Through July, Volkswagen sold 2.2 million cars in China, which amount to more than a third of the group’s global deliveries. The amount exceeded units sold in all of Western Europe. In the U.S. market, the Volkswagen brand’s sales fell 14 percent through July, according to Autodata, even as the rest of the industry witnessed gains of 1.3 percent.
For China to have assumed increased importance for Volkswagen since the diesel emissions scandal broke last September is only logical. In August, Volkswagen appointed company veteran Stephan Woellenstein to the newly created position of China CEO of Volkswagen, in an effort to “ensure future viability” for the brand in China, according to a statement from the group.
Beijing views electric vehicles as strategically important for China’s economic growth. The Chinese Communist regime hopes to boost nationwide fuel economy of new cars sold by 30 percent by 2020. Its goal is to make 3 million NEVs, such as electric and hybrid cars, per year by 2025.
Chinese sales of NEVs quadrupled last year to almost 330,000 units, exceeding the U.S. market as the biggest in the world.
Over the first six months of 2016, sales of NEVs have exceeded last year’s pace with 170,000 sold. Most of such cars sold are domestic marques such as the BYD Tang and the Kandi Panda.
Volkswagen currently has two existing joint ventures in China, with SAIC and FAW Group Corp. China mandates all foreign automakers wishing to produce vehicles in China to form domestic joint ventures as a way to force transfer of foreign technology to local producers.
While foreign-domestic joint ventures are capped to two partnerships in producing gasoline-powered cars, there’s no limit on electric vehicles.
Volkswagen picked a relatively unknown partner for its NEV development in China. JAC is the country’s ninth largest automaker and the joint venture with Volkswagen marks its first with any foreign company. JAC was an early entrant in the Chinese electric vehicle market, launching the JAC J3 EV in 2010 with a range of around 80 miles. The company said its NEV sales through June more than tripled from a year before, though exact figures were not disclosed.
NEV Startups Targeted
China is exploring consolidation of the electric-vehicle startup industry, paving the way for established state-owned enterprises such as JAC to dominate domestic market share.

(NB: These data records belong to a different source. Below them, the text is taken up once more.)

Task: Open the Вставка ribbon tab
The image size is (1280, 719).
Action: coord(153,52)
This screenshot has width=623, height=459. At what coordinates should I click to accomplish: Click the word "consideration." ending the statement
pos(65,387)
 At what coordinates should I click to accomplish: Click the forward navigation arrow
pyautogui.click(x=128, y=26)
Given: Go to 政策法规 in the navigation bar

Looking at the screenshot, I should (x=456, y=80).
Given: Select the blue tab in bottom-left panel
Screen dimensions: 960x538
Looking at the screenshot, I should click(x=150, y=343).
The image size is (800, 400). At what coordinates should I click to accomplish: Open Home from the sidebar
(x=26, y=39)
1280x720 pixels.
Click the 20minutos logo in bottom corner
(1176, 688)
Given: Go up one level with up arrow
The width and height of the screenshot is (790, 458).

Currently, there are more than 200 NEV startups backed by private capital. The Ministry of Industry and Information Technology recently imposed strict technology and compliance standards, listing 17 technologies that NEV startups must implement to ensure “healthy” growth of the industry. According to Bloomberg, such standards include a control system to determine performance and safety of NEVs, an information system to track the sources, uses, and conditions of parts, and a process to recycle or reuse batteries.
On the surface, the measures aim to regulate growth of NEV startups. But the Ministry could have designs to shrink the number of startups in this space.
Economic Times, the State Council’s newspaper, said the new restrictions would wipe out over 90 percent of China’s NEV startups. The report went as far as to suggest that China’s Ministry of Industry and Information Technology is considering capping the number of Chinese NEV startups at 10, not including state-owned companies already developing NEVs.
And that should weed out the competition for Volkswagen in China.